Xperi and the National Association of Broadcasters believe many FM HD Radio stations in the United States should be allowed to raise their digital power levels and could do so without causing interference problems. So they are asking the Federal Communications Commission to update the formula that is used to make those distinctions.
In a petition for rulemaking, the organizations say the change would allow more HD Radio stations to increase digital power over the currently authorized digital ERP of –14 dBc, without need for separate FCC authorization.
“Approving this request will serve the public interest by improving digital FM coverage and digital FM signal penetration of buildings while continuing to minimize the probability of harmful interference to adjacent-channel stations,” Xperi and NAB wrote. Xperi is the developer and licensor of HD Radio technology.

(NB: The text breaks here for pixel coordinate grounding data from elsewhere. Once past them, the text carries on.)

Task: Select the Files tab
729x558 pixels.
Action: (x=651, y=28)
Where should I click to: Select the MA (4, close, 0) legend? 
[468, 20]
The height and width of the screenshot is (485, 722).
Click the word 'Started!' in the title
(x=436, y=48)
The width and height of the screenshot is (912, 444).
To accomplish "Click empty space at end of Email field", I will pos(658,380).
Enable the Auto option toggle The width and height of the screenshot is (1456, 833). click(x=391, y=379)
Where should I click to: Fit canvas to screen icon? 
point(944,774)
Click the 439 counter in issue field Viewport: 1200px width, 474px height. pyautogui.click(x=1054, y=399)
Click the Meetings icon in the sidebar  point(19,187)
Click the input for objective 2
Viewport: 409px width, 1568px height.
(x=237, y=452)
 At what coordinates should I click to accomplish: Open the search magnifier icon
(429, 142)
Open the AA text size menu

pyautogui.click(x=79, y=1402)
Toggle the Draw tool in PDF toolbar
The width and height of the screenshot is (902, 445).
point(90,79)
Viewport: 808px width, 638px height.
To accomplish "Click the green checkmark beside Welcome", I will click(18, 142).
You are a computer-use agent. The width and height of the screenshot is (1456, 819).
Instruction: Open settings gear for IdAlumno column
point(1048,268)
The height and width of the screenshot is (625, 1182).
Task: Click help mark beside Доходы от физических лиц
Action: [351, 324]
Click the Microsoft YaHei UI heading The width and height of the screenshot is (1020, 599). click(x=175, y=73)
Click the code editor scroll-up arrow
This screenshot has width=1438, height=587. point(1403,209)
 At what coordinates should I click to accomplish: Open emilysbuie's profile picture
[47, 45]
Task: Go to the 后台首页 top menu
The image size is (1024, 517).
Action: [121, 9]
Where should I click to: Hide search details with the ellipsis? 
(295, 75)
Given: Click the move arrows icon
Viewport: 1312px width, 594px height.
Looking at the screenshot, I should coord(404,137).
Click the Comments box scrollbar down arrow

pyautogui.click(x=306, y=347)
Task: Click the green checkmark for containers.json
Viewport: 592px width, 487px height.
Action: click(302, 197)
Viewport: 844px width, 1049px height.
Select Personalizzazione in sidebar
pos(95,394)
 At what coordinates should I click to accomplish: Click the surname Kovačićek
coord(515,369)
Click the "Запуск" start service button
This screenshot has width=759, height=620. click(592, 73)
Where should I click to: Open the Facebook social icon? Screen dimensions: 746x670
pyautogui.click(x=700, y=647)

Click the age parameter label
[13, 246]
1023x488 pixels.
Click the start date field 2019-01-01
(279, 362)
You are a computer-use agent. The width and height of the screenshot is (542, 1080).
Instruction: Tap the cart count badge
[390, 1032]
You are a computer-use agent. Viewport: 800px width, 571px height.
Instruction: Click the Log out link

The commission originally authorized FM stations to operate with digital ERP equal to 1 percent of analog power or –20 dBc. In 2010 it allowed stations to operate at –14 dBc but to allow stations that meet certain guidelines to increase to –10 dBc, or 10 percent of analog power.
In some cases, to operate above –14 dBc, stations must submit a request with an analysis of its potential to cause interference to adjacent-channel analog signals. It used a technical formula developed by National Public Radio and supported by Xperi predecessor iBiquity Digital.
But Xperi and NAB said this approach was intentionally conservative and can now be loosened based on field experience. It said the existing approach uses symmetric sidebands for all calculations, eliminating a path for many stations to increase power on at least one sideband and improve digital coverage. Further, they said, real-world experience has shown that the existing formula is too restrictive.
In practice, the digital service has never replicated analog coverage, and the proponents say this has frustrated some radio owners and slowed station adoption of the technology. They say a less-restrictive “market-based formula for assessing digital interference risk” will help encourage more adoption by radio stations.
“The proposed formula better reflects the real-world interference environment in the FM band and the appropriate level of protection that first-adjacent stations need from harmful interference,” they wrote.
(The petition dovetails with a request filed in 2019 for a rulemaking proceeding to permanently authorize FM radio stations to utilize IBOC with asymmetric sideband power levels without the need for separate or experimental authorization. Xperi and NAB are now asking that the two petitions be combined into one rulemaking proceeding.)
If more stations adopt HD Radio, Xperi and NAB wrote, transmission equipment manufacturers will continue to invest in the development of digital radio equipment, reducing equipment costs and expanding the ability of smaller broadcasters to afford the conversion to HD Radio.
They told the FCC that they conducted an engineering study working with broadcast engineers at Audacy and iHeartMedia examining a number of short-spaced FM stations and collecting data.
“The study identified many stations currently operating at –14 dBc that exceed the interference levels the current formula would prohibit for stations seeking to operate above –14 dBc. However, even with those elevated levels of potential digital interference, there have been no well-documented reports of interference by any of those stations.”
They concluded that the formula was restricting increases in digital power even at levels that would not cause harmful interference.
In addition, field tests using pubcaster WNYC(FM), and Audacy stations WZMX(FM) and WIP(FM), were conducted with FCC experimental authority to determine if the Audacy stations could operate at the proposed higher power without creating interference to first-adjacent channel WNYC. Separate tests in Connecticut and New Jersey determined “there was no significant change or degradation of the desired WNYC signal” as the Audacy stations raised power.
Data from Xperi indicates growth in the number of HD Radios in the field, mostly in vehicles. The firm says 59% of new vehicles delivered in the U.S. contain original equipment HD Radios and that in total, 90 million HD Radio receivers have been installed in cars and trucks.
The FCC adopted hybrid HD Radio in-band, on-channel operation in 2002. Of the roughly 10,875 FM stations in the United States, approximately 2,600 broadcast in digital FM.
The proposed new formula and supporting documentation are laid out in the petition, which you can read here.
An earlier version of this article stated incorrectly that WNYC raised its power level during the tests.